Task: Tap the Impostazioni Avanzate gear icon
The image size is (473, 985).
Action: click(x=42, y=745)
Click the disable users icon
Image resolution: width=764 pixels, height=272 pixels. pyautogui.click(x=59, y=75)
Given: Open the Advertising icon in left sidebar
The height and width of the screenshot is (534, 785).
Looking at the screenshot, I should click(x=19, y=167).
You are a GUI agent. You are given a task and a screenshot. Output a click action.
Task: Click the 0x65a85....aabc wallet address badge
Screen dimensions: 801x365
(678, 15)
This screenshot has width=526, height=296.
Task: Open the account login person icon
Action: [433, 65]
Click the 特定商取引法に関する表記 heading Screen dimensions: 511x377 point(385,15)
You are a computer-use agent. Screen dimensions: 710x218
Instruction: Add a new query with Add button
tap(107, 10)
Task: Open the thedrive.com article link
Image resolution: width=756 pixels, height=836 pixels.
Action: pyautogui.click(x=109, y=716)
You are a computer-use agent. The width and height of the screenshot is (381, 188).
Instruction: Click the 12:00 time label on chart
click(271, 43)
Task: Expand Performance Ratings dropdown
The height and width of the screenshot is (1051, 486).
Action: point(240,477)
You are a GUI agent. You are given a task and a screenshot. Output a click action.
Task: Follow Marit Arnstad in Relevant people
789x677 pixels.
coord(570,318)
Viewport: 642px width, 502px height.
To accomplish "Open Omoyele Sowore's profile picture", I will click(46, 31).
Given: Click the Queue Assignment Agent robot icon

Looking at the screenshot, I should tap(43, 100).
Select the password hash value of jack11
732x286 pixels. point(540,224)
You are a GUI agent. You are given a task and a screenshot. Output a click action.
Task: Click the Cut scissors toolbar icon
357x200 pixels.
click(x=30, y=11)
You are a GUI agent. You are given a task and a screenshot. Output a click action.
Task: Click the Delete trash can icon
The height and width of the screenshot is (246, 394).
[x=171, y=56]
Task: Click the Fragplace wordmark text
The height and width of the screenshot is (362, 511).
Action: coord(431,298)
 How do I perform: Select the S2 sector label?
* * * *
[What this task involves]
The word "computer" appears in some of the lines above. Copy those lines.

[Output for this task]
You are a computer-use agent. Screen dimensions: 710x218
You are a computer-use agent. The width and height of the screenshot is (381, 188).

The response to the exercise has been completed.